Cleveland Clinic Fire

Stories of Cleveland Disasters and Tragedies

The Cleveland Clinic fire would occur on the morning of May 15, 1929 and claim 123 lives. The Cleveland Clinic is one of the best medical facilities in the world. It started in 1921 with a team of doctors who returned from France after World War I. The clinic was originally located near E. 93rd St and Euclid Ave and was comprised of a four story structure with a 184 bed hospital and research building.

The basement of the building contained the heating pipes, supplies and storage rooms including the ones where the patient X-Rays were housed. In fact it held around 70,000 X-ray sheets! This was a problem because if the sheets caught fire, they would release extremely toxic fumes.
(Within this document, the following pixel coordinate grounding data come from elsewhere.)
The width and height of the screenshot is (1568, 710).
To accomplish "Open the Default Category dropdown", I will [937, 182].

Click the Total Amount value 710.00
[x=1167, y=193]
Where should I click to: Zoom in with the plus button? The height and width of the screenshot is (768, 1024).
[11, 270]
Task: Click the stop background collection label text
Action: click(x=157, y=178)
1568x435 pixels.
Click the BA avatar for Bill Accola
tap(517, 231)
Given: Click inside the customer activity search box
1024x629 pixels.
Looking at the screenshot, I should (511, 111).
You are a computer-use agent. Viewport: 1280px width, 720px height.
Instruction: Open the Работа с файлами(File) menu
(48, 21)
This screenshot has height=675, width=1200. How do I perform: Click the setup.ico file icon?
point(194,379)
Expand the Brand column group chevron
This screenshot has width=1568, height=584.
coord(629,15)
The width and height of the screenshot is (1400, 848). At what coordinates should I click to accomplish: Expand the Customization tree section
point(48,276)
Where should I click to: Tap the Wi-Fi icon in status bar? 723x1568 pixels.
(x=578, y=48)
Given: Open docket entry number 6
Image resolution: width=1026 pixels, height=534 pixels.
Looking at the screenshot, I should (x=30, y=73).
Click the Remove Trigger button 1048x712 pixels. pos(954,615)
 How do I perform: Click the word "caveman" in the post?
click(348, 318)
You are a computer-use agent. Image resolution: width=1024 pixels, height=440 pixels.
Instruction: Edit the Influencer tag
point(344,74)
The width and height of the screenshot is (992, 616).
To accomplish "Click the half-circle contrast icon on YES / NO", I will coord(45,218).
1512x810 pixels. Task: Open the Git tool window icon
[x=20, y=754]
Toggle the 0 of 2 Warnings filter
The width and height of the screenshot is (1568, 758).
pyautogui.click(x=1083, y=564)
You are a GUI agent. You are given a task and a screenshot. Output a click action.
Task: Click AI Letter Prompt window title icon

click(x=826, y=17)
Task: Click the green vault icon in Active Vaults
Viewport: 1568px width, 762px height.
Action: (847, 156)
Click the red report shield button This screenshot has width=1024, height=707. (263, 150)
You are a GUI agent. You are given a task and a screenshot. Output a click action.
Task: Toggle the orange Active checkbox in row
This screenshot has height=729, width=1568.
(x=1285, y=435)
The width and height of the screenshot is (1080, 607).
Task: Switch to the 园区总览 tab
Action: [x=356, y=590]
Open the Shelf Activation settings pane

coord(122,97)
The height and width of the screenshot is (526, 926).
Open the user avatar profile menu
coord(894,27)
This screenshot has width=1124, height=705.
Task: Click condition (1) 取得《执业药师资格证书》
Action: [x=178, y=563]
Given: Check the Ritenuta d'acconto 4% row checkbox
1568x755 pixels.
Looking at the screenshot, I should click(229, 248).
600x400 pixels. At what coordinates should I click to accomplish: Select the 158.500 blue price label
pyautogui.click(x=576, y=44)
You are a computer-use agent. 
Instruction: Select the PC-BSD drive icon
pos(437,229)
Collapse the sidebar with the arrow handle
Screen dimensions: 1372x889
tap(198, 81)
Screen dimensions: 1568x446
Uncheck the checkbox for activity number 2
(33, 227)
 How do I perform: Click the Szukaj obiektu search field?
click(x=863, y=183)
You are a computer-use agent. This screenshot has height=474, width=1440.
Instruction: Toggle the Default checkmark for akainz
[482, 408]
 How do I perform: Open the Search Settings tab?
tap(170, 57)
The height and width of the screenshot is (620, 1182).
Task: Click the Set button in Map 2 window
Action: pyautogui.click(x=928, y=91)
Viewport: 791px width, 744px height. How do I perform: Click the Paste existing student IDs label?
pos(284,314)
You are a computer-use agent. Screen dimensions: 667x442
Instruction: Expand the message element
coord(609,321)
The ultimate cause of the Cleveland Clinic fire was never officially determined, it could have been due to “spontaneous” combustion of the film due to overheating, a careless cigarette butt that was not extinguished or a spark from a rigged extension cord and light bulb. Regardless of the cause, the X-rays did catch fire, toxic gas was released in the ventilation system and several explosions went off in the building. Most of the victims died from exposure to the poisonous gases that filled the building.

This tragedy also brought out heroes of all types. The firefighters were on the scene in minutes, putting on their gas masks and entering the building. Two painters were nearby when they heard the first explosion. They rushed over with their ladders and immediately began helping get people out of the windows, down to safety. Doctors and nurses fought to save their patients. Nurses were heard saying “Save the patients, save the patients” to the firefighters. Dr. John Phillips, one of the founders of the Clinic, escaped the building and stayed on site helping those victims pulled from the fire but would later that evening die from breathing in the poisonous gases.

To learn more about this Cleveland tragedy and others check out “Cleveland’s Greatest Disasters!: 16 Tragic True Tales of Death and Destruction” by John Strak Bellamy II.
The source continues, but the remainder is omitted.